Great job Tink. I love that you point out the editing mistakes. Why do they think no one would notice the cards had no cuts?
This show did entertain me this week but I died when the stripper lost the key. I guess he was used to shedding things so the key didn't seem to important to hang on to?

I would have followed the map and clues and beat the lock off the trunk, that is how much time the ghosts had.... what losers... I was not sad to see them fail so badly, I'm over them.

Love love love the fact that the cook kicked herself off the ship, who would have thunk that?

LonnaSaur Author Profile Page:

Wow, Tink, great recap!
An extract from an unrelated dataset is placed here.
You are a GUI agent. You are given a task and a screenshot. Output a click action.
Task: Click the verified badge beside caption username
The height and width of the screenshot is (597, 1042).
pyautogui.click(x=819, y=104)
Captain Loverlips! I love it! Floating Tower of Babel! John: Not A Rocket Scientist! I was laughing so hard-thanks for the laughs on a Monday morning!

LoLo Author Profile Page:

Now that the show's canceled (which really shocks me seeing as though they let Treasure Hunters run its full course last year... but then again that was NBC...), will you still recap the episodes on the web, Tink? Pretty please?

chooch850 Author Profile Page:

Finally got to watch this episode tonite. What a pack of fools they brought back. True Pirates would have stole that treasure without the key!!!
You are a great recapper Tink... it was sooo funny. Hope you continue, if not this show, another.

TinkerbellAPixie Author Profile Page:

Thanks for the kind comments. Man I'm feeling like a jinx - has any other recapper sent their show off the air after only 3 recaps?

I'll keep recapping it if you guys like. I know I'll still be watching it. But man that just stinks. I mean they'd rather run repeats of NCIS! UGH!

nerrawllehctim Author Profile Page:

Uh, yeah, Mark Burnett has jumped the shark. None of his shows are good anymore. Hey, Tink. Sorry to hear that you lost a show. Hopefully, you'll get to recap a better show.

NightWalker Author Profile Page:

There must be at least twelve of us who like this show. Now that they are FINALLY showing LOTS more (wink, wink) of Crista, the one hot chick, it is even more interesting (I don't get out much).

I too vote for your continuing the recaps. Since it is mathematically unlikely I'll encounter a live person - ever - who has even heard of the show, your recaps are The Next Best Thing (Hey! That would make a good title, huh?)